*** Begin section ***

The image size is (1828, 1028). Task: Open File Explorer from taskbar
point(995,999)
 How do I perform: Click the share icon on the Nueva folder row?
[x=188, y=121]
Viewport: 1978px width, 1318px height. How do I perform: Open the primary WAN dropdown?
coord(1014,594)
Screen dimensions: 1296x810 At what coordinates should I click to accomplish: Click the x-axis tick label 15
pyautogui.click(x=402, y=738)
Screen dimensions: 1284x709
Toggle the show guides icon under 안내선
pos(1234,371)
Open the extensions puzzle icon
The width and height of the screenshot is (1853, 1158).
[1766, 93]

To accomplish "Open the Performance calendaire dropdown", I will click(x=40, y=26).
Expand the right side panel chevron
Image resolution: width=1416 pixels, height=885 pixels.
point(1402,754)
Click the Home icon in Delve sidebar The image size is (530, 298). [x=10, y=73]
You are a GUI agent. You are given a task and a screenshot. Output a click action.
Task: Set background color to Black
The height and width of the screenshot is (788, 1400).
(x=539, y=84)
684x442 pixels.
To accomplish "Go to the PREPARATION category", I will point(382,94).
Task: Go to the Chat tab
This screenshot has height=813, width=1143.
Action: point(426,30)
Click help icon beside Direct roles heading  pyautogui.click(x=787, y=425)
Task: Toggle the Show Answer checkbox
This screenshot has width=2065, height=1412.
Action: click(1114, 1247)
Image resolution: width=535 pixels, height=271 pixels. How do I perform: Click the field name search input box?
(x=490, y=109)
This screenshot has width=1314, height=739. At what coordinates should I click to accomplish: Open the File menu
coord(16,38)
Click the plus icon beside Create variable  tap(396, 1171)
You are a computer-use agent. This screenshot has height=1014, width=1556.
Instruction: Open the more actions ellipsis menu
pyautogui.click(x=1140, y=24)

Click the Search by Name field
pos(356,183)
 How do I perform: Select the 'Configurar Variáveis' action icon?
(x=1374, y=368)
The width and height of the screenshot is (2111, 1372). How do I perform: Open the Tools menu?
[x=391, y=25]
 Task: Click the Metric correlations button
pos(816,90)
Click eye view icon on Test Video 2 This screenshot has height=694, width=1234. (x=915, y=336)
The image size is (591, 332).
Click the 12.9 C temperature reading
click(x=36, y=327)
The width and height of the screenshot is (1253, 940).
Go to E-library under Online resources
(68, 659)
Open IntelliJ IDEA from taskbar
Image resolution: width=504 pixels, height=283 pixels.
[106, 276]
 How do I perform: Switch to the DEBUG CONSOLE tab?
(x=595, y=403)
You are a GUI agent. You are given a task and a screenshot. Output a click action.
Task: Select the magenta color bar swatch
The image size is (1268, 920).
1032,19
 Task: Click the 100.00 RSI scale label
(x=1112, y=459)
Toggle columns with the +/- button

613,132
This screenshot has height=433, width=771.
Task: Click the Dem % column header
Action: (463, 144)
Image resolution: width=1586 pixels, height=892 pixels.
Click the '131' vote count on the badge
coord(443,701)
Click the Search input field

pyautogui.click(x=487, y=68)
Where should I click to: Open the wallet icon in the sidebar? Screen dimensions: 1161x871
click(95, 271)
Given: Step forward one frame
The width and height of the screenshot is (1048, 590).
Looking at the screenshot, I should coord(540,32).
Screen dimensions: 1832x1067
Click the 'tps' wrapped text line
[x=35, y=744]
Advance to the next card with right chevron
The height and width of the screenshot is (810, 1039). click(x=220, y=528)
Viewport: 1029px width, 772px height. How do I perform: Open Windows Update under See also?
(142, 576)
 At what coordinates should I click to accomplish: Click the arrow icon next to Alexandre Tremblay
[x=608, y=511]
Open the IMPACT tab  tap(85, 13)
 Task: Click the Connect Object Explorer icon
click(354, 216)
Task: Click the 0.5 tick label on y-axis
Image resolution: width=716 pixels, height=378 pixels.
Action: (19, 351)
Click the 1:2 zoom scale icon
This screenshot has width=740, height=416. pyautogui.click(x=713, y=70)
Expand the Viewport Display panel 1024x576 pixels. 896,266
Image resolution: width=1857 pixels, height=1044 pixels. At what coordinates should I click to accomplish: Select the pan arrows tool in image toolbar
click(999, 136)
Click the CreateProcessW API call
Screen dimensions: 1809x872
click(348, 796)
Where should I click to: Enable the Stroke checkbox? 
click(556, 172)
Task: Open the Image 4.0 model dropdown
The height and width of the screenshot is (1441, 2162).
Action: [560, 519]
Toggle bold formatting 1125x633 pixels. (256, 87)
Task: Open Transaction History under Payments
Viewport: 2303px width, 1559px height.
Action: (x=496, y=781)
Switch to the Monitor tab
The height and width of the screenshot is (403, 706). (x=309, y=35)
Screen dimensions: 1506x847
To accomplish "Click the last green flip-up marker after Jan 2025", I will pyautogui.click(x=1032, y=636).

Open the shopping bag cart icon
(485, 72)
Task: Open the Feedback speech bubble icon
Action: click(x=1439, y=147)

*** End section ***

> WORK INSTRUCTIONS
Transcribe all of the data exactly, leaving no line out.

> RESPONSE
The image size is (1828, 1028). Task: Open File Explorer from taskbar
point(995,999)
 How do I perform: Click the share icon on the Nueva folder row?
[x=188, y=121]
Viewport: 1978px width, 1318px height. How do I perform: Open the primary WAN dropdown?
coord(1014,594)
Screen dimensions: 1296x810 At what coordinates should I click to accomplish: Click the x-axis tick label 15
pyautogui.click(x=402, y=738)
Screen dimensions: 1284x709
Toggle the show guides icon under 안내선
pos(1234,371)
Open the extensions puzzle icon
The width and height of the screenshot is (1853, 1158).
[1766, 93]

To accomplish "Open the Performance calendaire dropdown", I will click(x=40, y=26).
Expand the right side panel chevron
Image resolution: width=1416 pixels, height=885 pixels.
point(1402,754)
Click the Home icon in Delve sidebar The image size is (530, 298). [x=10, y=73]
You are a GUI agent. You are given a task and a screenshot. Output a click action.
Task: Set background color to Black
The height and width of the screenshot is (788, 1400).
(x=539, y=84)
684x442 pixels.
To accomplish "Go to the PREPARATION category", I will point(382,94).
Task: Go to the Chat tab
This screenshot has height=813, width=1143.
Action: point(426,30)
Click help icon beside Direct roles heading  pyautogui.click(x=787, y=425)
Task: Toggle the Show Answer checkbox
This screenshot has width=2065, height=1412.
Action: click(1114, 1247)
Image resolution: width=535 pixels, height=271 pixels. How do I perform: Click the field name search input box?
(x=490, y=109)
This screenshot has width=1314, height=739. At what coordinates should I click to accomplish: Open the File menu
coord(16,38)
Click the plus icon beside Create variable  tap(396, 1171)
You are a computer-use agent. This screenshot has height=1014, width=1556.
Instruction: Open the more actions ellipsis menu
pyautogui.click(x=1140, y=24)

Click the Search by Name field
pos(356,183)
 How do I perform: Select the 'Configurar Variáveis' action icon?
(x=1374, y=368)
The width and height of the screenshot is (2111, 1372). How do I perform: Open the Tools menu?
[x=391, y=25]
 Task: Click the Metric correlations button
pos(816,90)
Click eye view icon on Test Video 2 This screenshot has height=694, width=1234. (x=915, y=336)
The image size is (591, 332).
Click the 12.9 C temperature reading
click(x=36, y=327)
The width and height of the screenshot is (1253, 940).
Go to E-library under Online resources
(68, 659)
Open IntelliJ IDEA from taskbar
Image resolution: width=504 pixels, height=283 pixels.
[106, 276]
 How do I perform: Switch to the DEBUG CONSOLE tab?
(x=595, y=403)
You are a GUI agent. You are given a task and a screenshot. Output a click action.
Task: Select the magenta color bar swatch
The image size is (1268, 920).
1032,19
 Task: Click the 100.00 RSI scale label
(x=1112, y=459)
Toggle columns with the +/- button

613,132
This screenshot has height=433, width=771.
Task: Click the Dem % column header
Action: (463, 144)
Image resolution: width=1586 pixels, height=892 pixels.
Click the '131' vote count on the badge
coord(443,701)
Click the Search input field

pyautogui.click(x=487, y=68)
Where should I click to: Open the wallet icon in the sidebar? Screen dimensions: 1161x871
click(95, 271)
Given: Step forward one frame
The width and height of the screenshot is (1048, 590).
Looking at the screenshot, I should coord(540,32).
Screen dimensions: 1832x1067
Click the 'tps' wrapped text line
[x=35, y=744]
Advance to the next card with right chevron
The height and width of the screenshot is (810, 1039). click(x=220, y=528)
Viewport: 1029px width, 772px height. How do I perform: Open Windows Update under See also?
(142, 576)
 At what coordinates should I click to accomplish: Click the arrow icon next to Alexandre Tremblay
[x=608, y=511]
Open the IMPACT tab  tap(85, 13)
 Task: Click the Connect Object Explorer icon
click(354, 216)
Task: Click the 0.5 tick label on y-axis
Image resolution: width=716 pixels, height=378 pixels.
Action: (19, 351)
Click the 1:2 zoom scale icon
This screenshot has width=740, height=416. pyautogui.click(x=713, y=70)
Expand the Viewport Display panel 1024x576 pixels. 896,266
Image resolution: width=1857 pixels, height=1044 pixels. At what coordinates should I click to accomplish: Select the pan arrows tool in image toolbar
click(999, 136)
Click the CreateProcessW API call
Screen dimensions: 1809x872
click(348, 796)
Where should I click to: Enable the Stroke checkbox? 
click(556, 172)
Task: Open the Image 4.0 model dropdown
The height and width of the screenshot is (1441, 2162).
Action: [560, 519]
Toggle bold formatting 1125x633 pixels. (256, 87)
Task: Open Transaction History under Payments
Viewport: 2303px width, 1559px height.
Action: (x=496, y=781)
Switch to the Monitor tab
The height and width of the screenshot is (403, 706). (x=309, y=35)
Screen dimensions: 1506x847
To accomplish "Click the last green flip-up marker after Jan 2025", I will pyautogui.click(x=1032, y=636).

Open the shopping bag cart icon
(485, 72)
Task: Open the Feedback speech bubble icon
Action: click(x=1439, y=147)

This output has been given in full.